- [Prompt]: Copy every line that holds the string "Gdańsku" from the data below.

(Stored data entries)
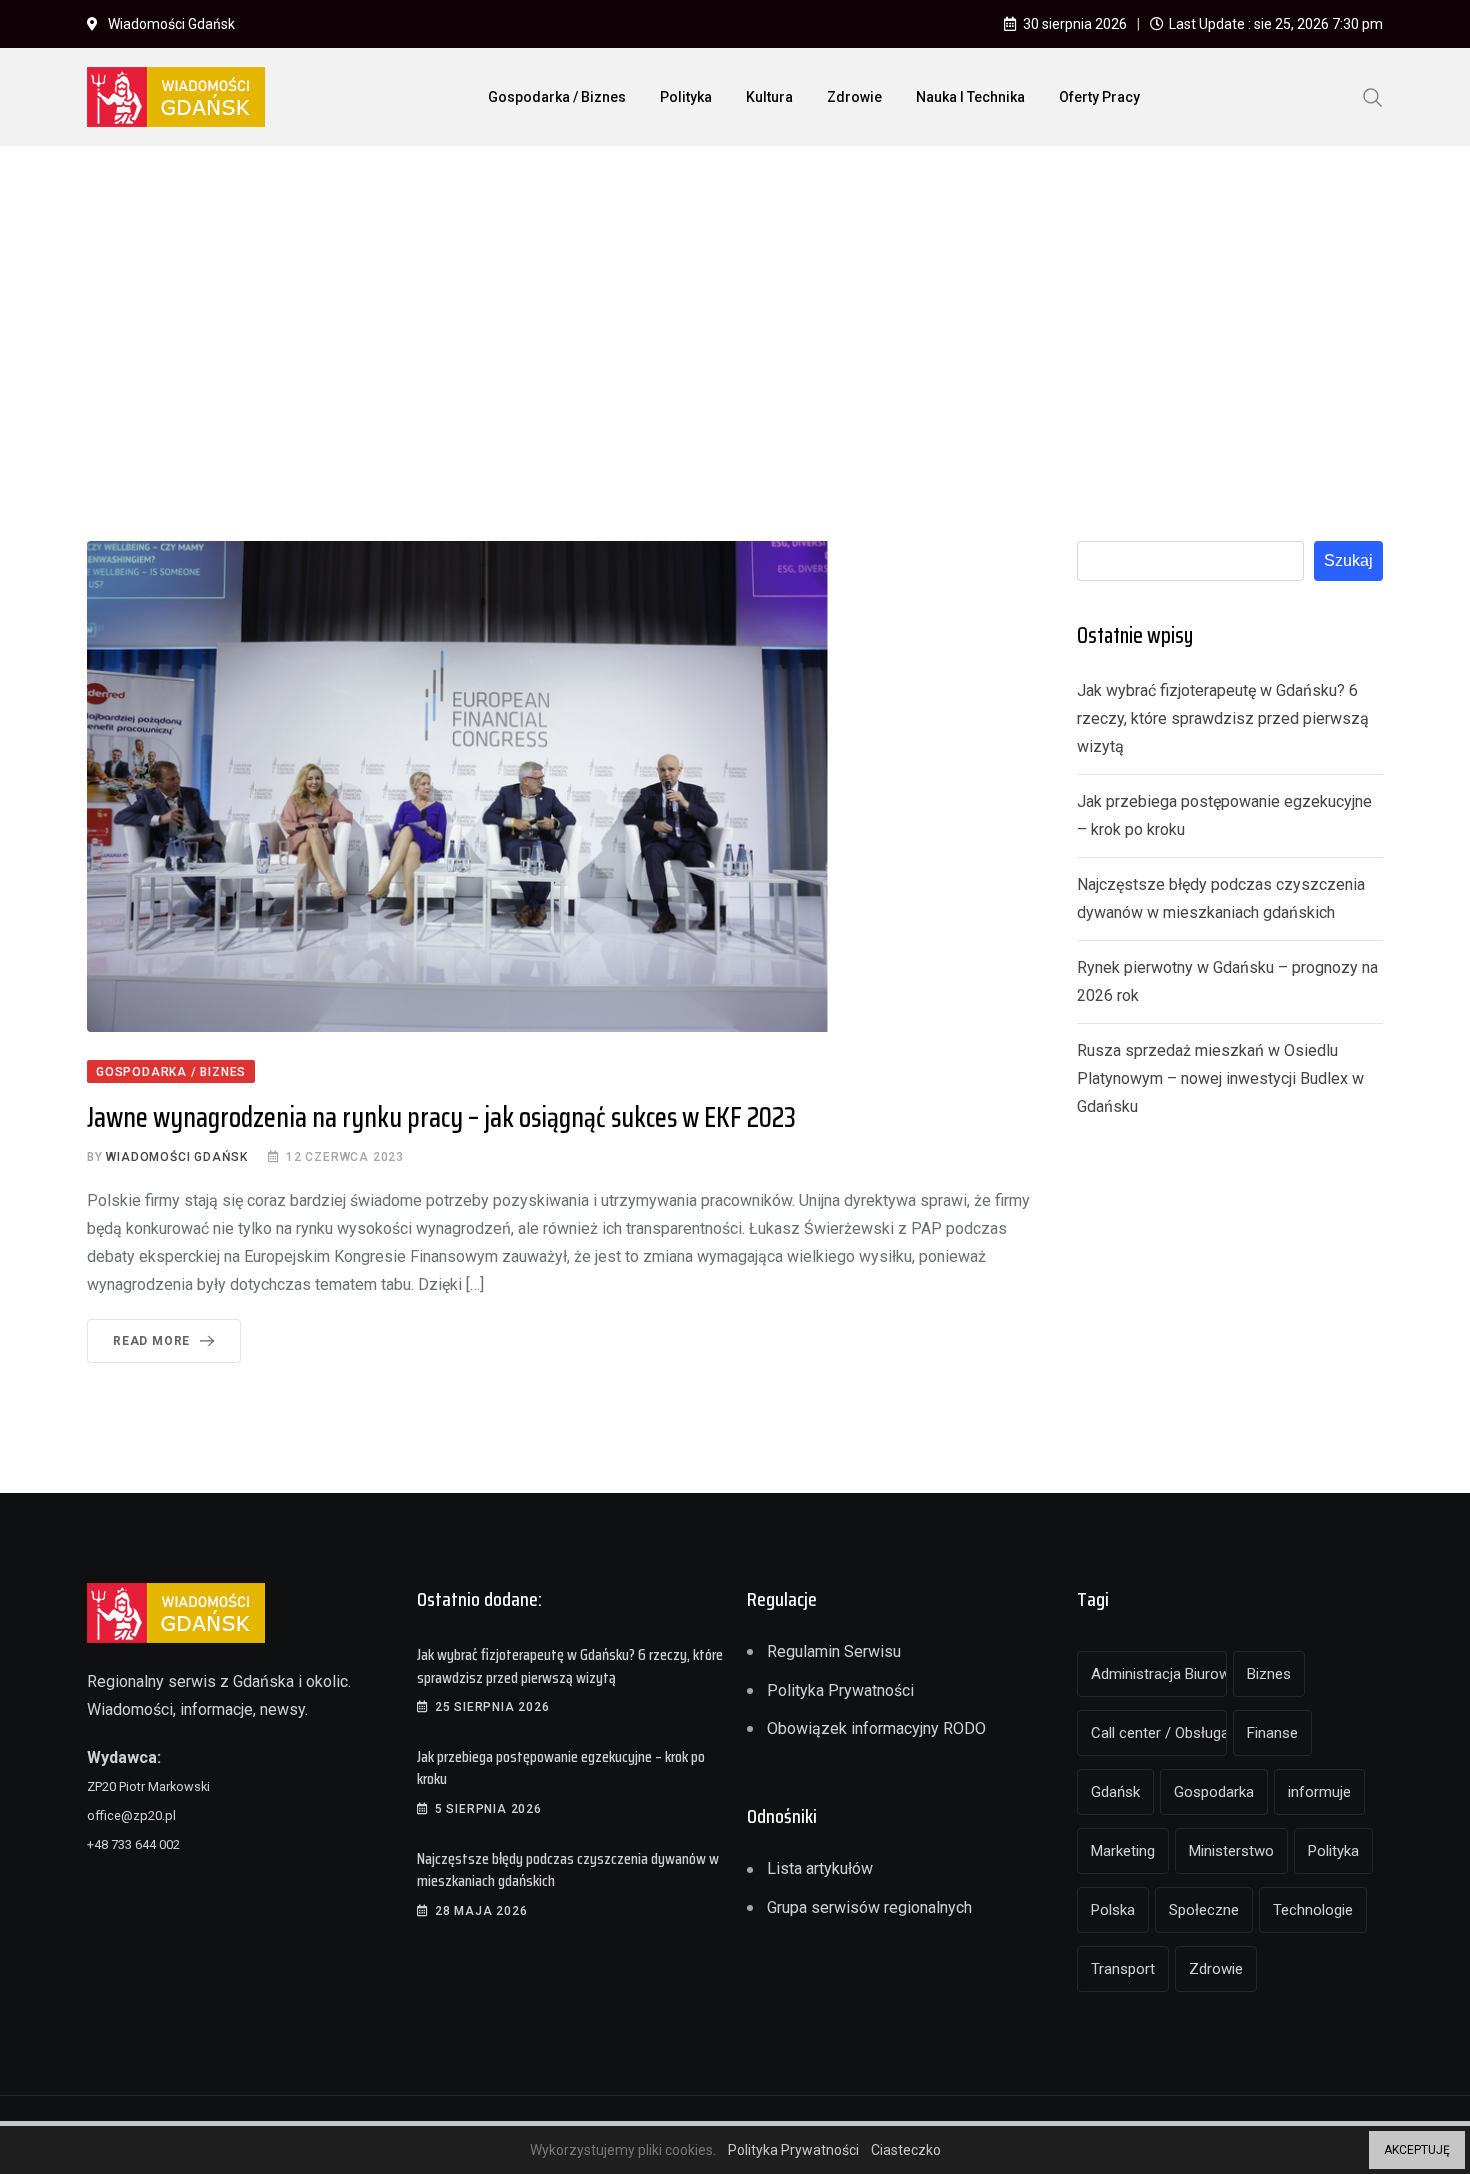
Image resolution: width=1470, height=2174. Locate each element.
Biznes (1269, 1674)
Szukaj (1348, 560)
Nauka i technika (970, 97)
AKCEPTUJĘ (1417, 2150)
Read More (151, 1341)
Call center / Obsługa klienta (1159, 1733)
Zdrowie (854, 97)
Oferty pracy (1099, 97)
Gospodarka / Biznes (557, 97)
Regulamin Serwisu (834, 1651)
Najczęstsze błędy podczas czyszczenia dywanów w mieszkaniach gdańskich (568, 1869)
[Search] (1373, 96)
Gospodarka (1214, 1792)
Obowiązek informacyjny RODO (876, 1728)
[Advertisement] (735, 311)
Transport (1123, 1969)
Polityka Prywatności (840, 1690)
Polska (1113, 1910)
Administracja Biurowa (1159, 1674)
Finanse (1272, 1733)
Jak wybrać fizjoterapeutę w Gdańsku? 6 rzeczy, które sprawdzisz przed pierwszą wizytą (1223, 718)
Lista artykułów (820, 1868)
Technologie (1313, 1910)
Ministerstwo (1231, 1851)
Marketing (1123, 1851)
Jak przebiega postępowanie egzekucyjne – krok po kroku (561, 1767)
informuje (1319, 1792)
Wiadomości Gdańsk (177, 1157)
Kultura (769, 97)
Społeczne (1204, 1910)
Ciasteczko (906, 2150)
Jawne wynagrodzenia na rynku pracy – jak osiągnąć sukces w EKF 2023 (441, 1117)
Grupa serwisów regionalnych (869, 1907)
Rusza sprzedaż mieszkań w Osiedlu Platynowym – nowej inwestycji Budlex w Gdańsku (1220, 1078)
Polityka (686, 97)
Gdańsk (1115, 1792)
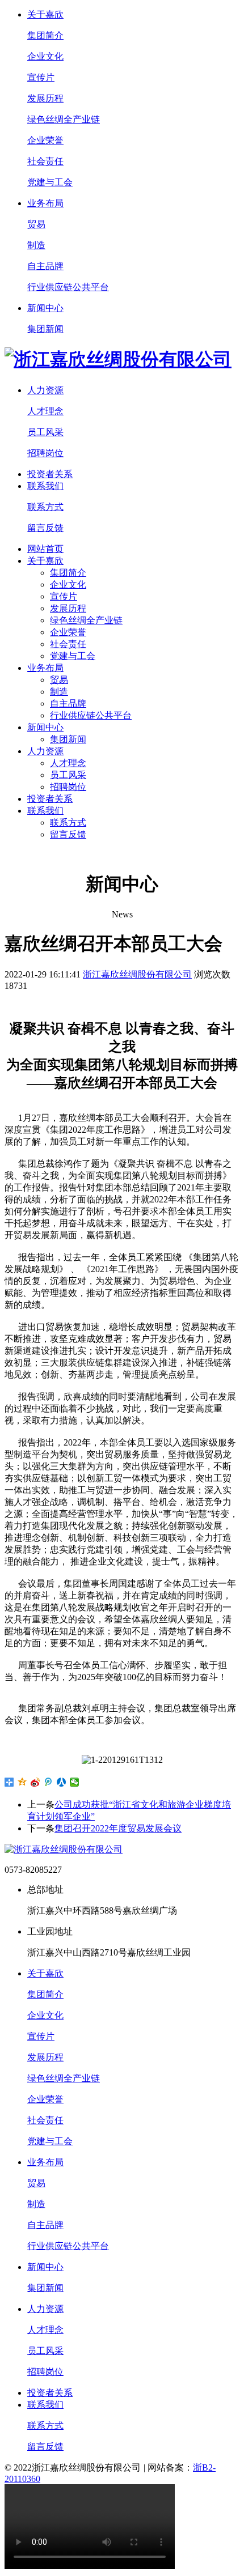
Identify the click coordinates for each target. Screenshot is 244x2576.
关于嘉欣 (45, 14)
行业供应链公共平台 (68, 287)
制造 (36, 245)
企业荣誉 (45, 140)
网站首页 (45, 549)
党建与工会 (50, 182)
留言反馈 (45, 528)
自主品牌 (45, 266)
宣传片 (40, 77)
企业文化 (45, 56)
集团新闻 (45, 329)
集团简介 (45, 35)
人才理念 (45, 411)
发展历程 (45, 98)
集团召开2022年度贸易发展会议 (118, 1828)
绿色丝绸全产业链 (63, 119)
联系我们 (45, 486)
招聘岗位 (45, 453)
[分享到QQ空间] (22, 1782)
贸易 (36, 224)
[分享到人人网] (61, 1782)
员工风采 (45, 432)
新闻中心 (45, 308)
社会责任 (45, 161)
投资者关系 (50, 474)
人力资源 (45, 390)
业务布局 (45, 203)
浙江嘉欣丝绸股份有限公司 (137, 974)
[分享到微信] (74, 1782)
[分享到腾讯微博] (48, 1782)
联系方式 (45, 507)
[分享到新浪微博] (35, 1782)
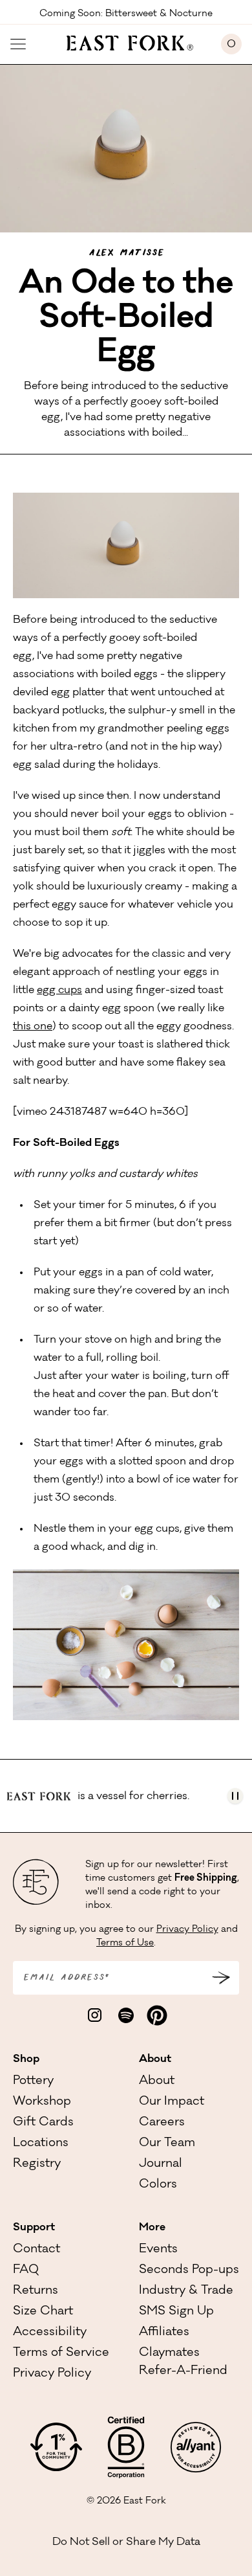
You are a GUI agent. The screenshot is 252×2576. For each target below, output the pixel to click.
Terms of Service (61, 2353)
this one (32, 1027)
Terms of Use (125, 1943)
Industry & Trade (186, 2291)
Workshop (42, 2102)
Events (158, 2250)
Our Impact (171, 2102)
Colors (158, 2185)
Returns (35, 2291)
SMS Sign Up (176, 2312)
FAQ (26, 2270)
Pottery (33, 2081)
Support (34, 2228)
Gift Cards (43, 2123)
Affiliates (164, 2332)
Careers (162, 2123)
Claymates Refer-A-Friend (183, 2362)
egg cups (59, 990)
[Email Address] (221, 1977)
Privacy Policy (187, 1929)
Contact (36, 2250)
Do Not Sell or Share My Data (126, 2542)
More (152, 2228)
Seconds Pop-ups (189, 2270)
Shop (26, 2059)
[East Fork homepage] (123, 41)
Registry (37, 2164)
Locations (40, 2143)
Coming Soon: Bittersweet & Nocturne (126, 13)
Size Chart (43, 2312)
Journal (160, 2164)
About (155, 2059)
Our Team (167, 2143)
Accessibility (50, 2332)
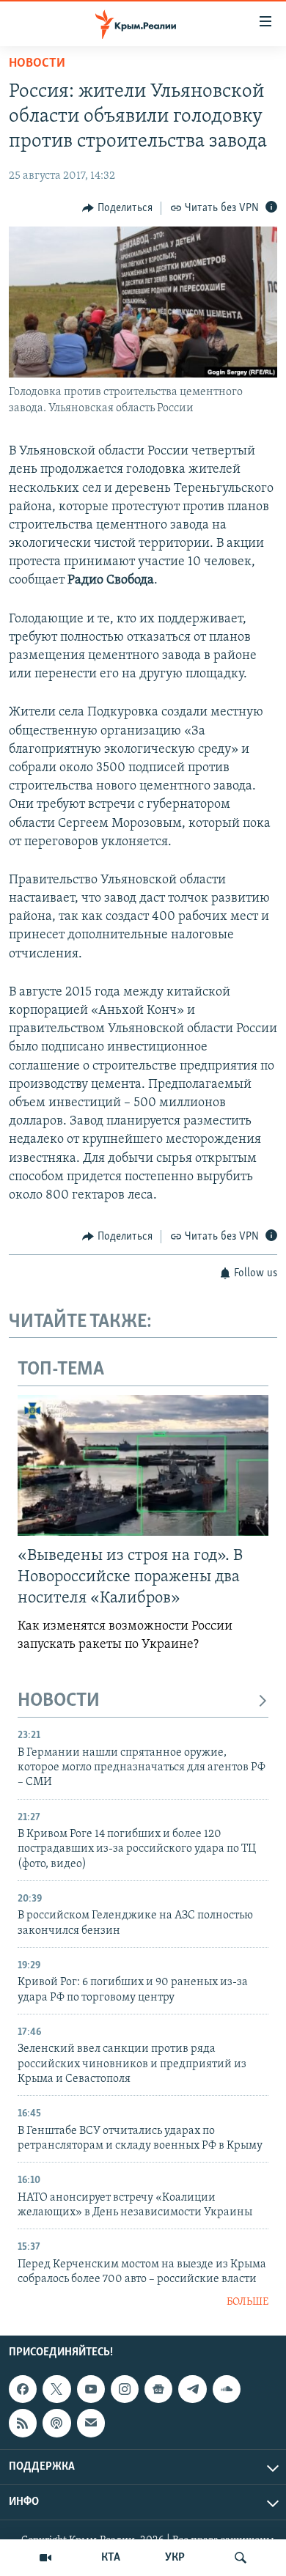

- [Solution to this task]:
Jak wybrać fizjoterapeutę w Gdańsku? 6 rzeczy, które sprawdzisz przed pierwszą wizytą (1223, 718)
Rusza sprzedaż mieszkań w Osiedlu Platynowym – nowej inwestycji Budlex w Gdańsku (1220, 1078)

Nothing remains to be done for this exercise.